§ Exercise objective:
Look below for the line holding "1456x832 pixels. How" and the line holding "Screen dimensions: 1485x812". Repeat those two and everything between, exactly.

§ Given data:
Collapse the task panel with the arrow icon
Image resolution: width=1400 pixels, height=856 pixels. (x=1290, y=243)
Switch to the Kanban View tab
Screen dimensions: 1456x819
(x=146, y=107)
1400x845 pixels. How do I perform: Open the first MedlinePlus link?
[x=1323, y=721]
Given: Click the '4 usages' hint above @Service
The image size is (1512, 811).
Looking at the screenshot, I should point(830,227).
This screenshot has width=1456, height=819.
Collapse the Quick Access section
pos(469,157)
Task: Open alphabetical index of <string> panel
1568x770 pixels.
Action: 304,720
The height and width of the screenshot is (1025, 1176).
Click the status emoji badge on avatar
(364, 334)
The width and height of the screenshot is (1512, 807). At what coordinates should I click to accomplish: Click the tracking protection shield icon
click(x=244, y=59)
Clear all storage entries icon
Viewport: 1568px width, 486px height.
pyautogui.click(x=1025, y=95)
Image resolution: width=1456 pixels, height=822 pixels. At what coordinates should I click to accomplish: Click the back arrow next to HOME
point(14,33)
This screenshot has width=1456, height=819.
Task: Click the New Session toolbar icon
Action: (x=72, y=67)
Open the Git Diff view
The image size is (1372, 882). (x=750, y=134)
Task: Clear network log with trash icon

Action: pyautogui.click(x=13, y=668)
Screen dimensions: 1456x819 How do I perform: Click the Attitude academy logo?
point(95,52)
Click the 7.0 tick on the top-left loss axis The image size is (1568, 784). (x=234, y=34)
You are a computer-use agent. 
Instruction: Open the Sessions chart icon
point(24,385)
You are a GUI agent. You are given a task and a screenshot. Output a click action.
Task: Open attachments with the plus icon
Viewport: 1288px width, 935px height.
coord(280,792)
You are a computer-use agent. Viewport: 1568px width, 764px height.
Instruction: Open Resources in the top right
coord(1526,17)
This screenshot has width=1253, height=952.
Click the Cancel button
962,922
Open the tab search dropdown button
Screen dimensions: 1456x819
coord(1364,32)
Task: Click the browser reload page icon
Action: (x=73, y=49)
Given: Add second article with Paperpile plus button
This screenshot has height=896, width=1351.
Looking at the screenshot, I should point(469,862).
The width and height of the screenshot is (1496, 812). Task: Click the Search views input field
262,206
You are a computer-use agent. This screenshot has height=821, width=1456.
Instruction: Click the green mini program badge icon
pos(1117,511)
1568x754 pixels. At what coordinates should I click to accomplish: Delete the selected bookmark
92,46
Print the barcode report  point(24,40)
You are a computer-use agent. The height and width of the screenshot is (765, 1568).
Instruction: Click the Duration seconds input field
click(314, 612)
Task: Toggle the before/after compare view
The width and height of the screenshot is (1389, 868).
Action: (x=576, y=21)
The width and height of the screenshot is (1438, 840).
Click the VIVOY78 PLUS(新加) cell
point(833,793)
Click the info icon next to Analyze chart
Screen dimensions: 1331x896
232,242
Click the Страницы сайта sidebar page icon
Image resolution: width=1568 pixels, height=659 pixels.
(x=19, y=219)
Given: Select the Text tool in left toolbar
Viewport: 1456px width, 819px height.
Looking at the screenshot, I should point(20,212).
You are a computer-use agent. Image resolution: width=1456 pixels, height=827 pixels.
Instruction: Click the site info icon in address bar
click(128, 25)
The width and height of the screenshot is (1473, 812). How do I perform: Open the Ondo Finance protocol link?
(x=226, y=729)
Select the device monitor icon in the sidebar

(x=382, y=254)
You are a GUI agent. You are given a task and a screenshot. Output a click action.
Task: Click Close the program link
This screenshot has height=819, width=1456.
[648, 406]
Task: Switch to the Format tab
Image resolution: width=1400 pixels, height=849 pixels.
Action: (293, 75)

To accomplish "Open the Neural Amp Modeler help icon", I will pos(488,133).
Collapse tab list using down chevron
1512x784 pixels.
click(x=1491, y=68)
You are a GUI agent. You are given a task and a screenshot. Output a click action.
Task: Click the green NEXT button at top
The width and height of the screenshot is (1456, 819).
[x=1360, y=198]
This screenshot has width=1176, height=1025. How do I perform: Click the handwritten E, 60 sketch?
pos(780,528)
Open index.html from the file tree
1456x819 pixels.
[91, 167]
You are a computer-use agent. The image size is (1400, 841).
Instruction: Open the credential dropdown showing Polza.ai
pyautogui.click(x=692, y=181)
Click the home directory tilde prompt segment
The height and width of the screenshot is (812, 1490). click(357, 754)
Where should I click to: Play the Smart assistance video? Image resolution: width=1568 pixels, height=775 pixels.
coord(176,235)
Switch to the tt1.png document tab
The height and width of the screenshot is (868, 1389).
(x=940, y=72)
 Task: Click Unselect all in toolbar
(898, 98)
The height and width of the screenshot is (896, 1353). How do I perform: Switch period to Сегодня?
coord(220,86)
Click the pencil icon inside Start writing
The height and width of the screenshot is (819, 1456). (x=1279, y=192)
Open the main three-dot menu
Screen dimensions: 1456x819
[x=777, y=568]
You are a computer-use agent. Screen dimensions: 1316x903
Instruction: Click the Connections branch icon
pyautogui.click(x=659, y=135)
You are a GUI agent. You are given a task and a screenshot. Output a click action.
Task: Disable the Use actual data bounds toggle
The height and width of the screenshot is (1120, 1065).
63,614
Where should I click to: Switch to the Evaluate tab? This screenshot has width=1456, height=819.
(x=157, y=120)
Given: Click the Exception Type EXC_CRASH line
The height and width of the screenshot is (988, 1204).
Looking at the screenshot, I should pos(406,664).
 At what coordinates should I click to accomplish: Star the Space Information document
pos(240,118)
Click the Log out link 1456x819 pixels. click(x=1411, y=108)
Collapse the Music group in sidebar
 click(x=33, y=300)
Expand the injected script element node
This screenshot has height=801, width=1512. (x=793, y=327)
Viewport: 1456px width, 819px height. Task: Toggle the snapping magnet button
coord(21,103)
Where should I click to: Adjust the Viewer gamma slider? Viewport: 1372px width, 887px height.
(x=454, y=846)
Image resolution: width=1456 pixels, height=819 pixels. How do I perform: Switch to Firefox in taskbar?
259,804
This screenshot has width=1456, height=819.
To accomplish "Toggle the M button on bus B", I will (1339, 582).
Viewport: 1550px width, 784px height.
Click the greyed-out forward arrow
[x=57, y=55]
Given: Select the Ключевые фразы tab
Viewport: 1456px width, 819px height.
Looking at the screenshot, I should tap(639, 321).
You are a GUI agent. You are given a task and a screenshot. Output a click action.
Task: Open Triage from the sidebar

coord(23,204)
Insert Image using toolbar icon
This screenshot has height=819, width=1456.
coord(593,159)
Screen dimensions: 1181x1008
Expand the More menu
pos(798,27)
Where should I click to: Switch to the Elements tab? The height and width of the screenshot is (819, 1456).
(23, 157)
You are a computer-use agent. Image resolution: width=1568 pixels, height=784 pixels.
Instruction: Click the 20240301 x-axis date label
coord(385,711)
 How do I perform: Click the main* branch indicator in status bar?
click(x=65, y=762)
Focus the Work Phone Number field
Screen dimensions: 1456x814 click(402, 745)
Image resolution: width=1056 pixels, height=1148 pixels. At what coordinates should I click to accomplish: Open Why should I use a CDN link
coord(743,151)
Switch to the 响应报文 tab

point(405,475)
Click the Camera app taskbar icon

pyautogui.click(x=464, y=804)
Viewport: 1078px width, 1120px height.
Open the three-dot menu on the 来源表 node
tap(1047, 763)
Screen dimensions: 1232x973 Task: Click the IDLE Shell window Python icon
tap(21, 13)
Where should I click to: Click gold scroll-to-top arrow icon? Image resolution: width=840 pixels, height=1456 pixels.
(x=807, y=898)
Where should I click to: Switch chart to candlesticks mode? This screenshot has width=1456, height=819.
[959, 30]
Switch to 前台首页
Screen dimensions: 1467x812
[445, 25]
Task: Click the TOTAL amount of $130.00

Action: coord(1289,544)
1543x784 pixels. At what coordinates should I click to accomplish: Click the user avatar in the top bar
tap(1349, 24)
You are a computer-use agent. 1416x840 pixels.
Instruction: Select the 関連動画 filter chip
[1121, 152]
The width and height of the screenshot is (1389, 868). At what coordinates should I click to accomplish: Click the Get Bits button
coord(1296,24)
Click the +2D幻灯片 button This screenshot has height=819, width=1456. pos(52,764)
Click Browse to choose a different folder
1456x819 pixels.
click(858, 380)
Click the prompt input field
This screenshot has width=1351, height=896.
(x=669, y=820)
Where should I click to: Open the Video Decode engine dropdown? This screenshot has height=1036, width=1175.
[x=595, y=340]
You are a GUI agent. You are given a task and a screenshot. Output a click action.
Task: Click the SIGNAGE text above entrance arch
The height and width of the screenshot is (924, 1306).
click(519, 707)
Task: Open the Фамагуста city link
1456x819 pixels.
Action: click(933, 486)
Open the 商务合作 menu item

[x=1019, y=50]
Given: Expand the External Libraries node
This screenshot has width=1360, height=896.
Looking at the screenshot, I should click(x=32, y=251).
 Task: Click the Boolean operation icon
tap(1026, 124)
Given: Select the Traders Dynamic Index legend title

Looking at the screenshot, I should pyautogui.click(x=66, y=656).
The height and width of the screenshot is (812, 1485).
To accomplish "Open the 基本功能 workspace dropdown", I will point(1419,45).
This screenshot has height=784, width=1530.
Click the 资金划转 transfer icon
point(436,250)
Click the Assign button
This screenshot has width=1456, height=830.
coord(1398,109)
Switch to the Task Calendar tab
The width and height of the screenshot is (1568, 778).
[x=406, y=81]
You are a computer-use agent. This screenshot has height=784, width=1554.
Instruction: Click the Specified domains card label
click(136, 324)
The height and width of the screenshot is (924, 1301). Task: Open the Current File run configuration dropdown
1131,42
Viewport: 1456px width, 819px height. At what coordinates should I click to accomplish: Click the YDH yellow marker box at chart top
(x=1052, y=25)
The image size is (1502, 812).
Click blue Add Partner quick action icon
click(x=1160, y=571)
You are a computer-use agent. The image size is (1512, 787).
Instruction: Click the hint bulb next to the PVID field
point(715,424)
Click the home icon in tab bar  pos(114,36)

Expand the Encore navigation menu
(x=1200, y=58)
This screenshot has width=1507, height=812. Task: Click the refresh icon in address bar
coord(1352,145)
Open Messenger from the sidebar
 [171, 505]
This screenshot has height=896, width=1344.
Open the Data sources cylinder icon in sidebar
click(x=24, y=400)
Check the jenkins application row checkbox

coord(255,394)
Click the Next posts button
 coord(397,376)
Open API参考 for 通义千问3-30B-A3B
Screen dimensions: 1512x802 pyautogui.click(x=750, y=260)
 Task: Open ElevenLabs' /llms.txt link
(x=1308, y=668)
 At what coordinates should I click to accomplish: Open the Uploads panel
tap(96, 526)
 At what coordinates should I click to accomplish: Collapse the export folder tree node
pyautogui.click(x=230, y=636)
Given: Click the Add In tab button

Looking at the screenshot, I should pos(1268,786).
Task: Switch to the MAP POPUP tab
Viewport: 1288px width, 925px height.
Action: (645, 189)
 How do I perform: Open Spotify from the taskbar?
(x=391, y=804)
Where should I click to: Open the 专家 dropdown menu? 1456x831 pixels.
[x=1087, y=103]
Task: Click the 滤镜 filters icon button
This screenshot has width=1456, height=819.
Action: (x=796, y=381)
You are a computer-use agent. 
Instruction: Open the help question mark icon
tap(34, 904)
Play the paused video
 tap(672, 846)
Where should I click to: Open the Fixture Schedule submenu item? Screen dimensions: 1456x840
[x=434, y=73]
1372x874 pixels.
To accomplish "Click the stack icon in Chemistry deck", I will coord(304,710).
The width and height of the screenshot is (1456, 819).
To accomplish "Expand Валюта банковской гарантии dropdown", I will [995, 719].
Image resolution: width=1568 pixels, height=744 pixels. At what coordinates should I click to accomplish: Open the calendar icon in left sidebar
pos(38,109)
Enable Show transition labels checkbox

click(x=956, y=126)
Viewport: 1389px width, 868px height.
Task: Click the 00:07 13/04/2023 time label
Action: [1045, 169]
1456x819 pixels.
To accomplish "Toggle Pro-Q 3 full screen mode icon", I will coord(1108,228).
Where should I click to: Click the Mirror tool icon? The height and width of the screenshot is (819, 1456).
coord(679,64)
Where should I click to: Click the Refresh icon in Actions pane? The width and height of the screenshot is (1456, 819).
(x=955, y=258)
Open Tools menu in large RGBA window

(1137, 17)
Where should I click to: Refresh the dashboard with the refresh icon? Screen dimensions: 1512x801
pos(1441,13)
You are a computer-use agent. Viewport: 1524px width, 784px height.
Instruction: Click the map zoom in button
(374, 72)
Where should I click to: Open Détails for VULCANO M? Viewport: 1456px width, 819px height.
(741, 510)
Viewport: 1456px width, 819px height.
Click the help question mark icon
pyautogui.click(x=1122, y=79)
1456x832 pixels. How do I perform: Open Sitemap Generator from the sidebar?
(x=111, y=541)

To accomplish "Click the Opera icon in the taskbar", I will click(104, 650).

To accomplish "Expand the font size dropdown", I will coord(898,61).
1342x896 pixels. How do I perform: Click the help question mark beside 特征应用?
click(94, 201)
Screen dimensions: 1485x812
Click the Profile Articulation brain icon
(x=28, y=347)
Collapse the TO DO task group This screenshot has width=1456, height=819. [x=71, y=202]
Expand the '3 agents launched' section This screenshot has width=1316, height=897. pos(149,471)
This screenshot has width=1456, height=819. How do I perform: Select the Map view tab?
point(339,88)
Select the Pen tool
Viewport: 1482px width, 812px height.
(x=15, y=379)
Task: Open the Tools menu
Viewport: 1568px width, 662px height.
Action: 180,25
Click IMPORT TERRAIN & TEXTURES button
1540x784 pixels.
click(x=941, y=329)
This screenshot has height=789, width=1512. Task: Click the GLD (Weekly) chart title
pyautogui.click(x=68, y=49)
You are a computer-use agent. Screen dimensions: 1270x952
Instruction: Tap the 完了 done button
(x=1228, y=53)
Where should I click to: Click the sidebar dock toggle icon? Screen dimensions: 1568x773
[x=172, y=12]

§ Output below:
1456x832 pixels. How do I perform: Open Sitemap Generator from the sidebar?
(x=111, y=541)

To accomplish "Click the Opera icon in the taskbar", I will click(104, 650).

To accomplish "Expand the font size dropdown", I will coord(898,61).
1342x896 pixels. How do I perform: Click the help question mark beside 特征应用?
click(94, 201)
Screen dimensions: 1485x812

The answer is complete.